No. 9 Florida State at No. 11 North Carolina, Saturday, 2 p.m. ET, ESPN
As discussed last week, the ACC's putative preseason contenders -- Duke, Virginia, UNC and Louisville -- have all suffered slipups early in conference play, some more than others. Florida State, meanwhile, keeps chugging along, now 4-0 in the league, with a win at Virginia and Wednesday's 16-point toppling of the Blue Devils. The only way this start could possibly get more impressive is if the Seminoles followed it up with a win in Chapel Hill, North Carolina. This is possible! It will be super difficult -- not least of which because the Tar Heels are every bit as big, physical and punishing on the interior as FSU, with just as much guard play to match. But it's still totally possible.

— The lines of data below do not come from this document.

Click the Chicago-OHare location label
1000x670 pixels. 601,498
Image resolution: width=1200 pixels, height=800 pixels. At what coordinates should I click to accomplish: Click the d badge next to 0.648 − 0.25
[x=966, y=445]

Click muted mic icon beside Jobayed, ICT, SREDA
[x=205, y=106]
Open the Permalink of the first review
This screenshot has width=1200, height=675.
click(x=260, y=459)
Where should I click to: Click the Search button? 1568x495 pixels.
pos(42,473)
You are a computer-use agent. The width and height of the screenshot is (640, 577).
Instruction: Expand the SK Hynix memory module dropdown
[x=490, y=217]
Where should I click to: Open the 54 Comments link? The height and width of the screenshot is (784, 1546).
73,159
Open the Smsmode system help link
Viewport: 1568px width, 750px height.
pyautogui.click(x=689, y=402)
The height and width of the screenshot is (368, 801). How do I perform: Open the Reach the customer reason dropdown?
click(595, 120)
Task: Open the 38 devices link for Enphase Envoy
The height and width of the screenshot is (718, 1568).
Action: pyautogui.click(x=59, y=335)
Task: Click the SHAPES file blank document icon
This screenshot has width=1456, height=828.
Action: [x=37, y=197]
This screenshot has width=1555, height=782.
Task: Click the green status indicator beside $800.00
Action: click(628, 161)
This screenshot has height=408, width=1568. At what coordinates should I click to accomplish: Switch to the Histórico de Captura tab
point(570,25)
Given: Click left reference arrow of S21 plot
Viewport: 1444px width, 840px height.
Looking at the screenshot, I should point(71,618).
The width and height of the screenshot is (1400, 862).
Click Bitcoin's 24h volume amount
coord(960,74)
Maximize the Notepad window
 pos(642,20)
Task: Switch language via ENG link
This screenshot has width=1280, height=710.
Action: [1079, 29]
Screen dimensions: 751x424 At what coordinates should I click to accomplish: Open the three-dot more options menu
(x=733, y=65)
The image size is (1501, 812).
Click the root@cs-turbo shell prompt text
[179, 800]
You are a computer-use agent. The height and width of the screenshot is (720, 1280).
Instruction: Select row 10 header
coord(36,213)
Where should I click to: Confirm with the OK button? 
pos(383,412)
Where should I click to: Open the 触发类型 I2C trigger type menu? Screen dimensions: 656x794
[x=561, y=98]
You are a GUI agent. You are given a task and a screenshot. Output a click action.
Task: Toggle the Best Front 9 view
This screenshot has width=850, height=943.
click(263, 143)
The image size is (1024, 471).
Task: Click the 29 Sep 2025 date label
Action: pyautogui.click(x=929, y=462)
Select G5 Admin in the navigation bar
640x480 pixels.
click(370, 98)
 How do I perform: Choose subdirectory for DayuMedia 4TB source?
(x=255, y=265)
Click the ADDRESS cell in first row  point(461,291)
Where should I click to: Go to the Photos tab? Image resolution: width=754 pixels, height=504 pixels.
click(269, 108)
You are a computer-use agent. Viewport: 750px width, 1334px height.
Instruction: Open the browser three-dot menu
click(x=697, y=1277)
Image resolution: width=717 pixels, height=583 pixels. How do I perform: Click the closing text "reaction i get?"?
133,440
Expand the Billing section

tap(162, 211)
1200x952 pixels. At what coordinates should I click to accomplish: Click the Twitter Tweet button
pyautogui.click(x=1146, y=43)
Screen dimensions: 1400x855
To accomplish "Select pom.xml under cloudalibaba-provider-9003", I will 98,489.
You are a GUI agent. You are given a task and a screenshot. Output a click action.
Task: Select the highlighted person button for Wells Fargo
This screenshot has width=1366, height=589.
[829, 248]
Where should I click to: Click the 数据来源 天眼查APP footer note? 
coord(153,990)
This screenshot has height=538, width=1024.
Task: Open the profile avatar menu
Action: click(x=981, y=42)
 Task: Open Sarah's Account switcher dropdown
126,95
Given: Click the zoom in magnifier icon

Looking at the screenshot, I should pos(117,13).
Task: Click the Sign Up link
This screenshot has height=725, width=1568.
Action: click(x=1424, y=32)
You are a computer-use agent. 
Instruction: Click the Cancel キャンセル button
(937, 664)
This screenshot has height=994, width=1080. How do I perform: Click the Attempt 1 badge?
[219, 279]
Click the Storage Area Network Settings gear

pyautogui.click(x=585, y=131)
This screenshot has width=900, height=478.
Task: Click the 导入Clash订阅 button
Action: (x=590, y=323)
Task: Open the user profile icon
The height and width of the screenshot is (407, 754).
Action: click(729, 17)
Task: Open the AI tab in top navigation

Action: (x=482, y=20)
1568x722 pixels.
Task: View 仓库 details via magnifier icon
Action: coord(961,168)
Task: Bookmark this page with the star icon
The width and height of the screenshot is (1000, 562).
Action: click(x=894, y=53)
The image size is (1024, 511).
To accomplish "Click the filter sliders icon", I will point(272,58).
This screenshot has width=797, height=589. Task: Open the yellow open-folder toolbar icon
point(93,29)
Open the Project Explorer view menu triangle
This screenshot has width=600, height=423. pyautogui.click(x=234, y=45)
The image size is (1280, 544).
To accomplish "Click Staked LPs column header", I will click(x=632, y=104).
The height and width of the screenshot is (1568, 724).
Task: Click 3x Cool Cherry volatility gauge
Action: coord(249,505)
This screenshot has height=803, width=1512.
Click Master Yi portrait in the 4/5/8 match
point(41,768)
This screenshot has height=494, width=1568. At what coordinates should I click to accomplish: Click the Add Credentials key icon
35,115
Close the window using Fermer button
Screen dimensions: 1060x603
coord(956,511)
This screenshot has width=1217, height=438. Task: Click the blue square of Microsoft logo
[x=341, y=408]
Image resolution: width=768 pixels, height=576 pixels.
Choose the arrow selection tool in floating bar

No. 15 Xavier at No. 12 Butler, Saturday, 2 p.m. ET, Fox Sports 1
No rest for the Bulldogs after this week's 11-point loss at Creighton, a score that belies just how easily the Bluejays handled coach Chris Holtmann's team throughout. That win put coach Greg McDermott's resurgent program in a tie at the top of the Big East with Villanova, the only team to beat Creighton thus far this season, and it sets up a potential dynamic in which Xavier and Butler -- by sheer attrition if nothing else -- fall off just far enough that the sole challenge to Nova's hegemony lies with the transfer-stocked roster in Omaha, Nebraska. Butler would love to get this win before its schedule eases up in the coming weeks. Xavier would, too, for the opposite reason, before Creighton comes knocking in Cincinnati on Monday.
No. 1 Baylor at No. 25 Kansas State, Saturday, 4:30 p.m. ET, ESPNU
It is better to be No. 1 and have lost than to have never been No. 1 at all.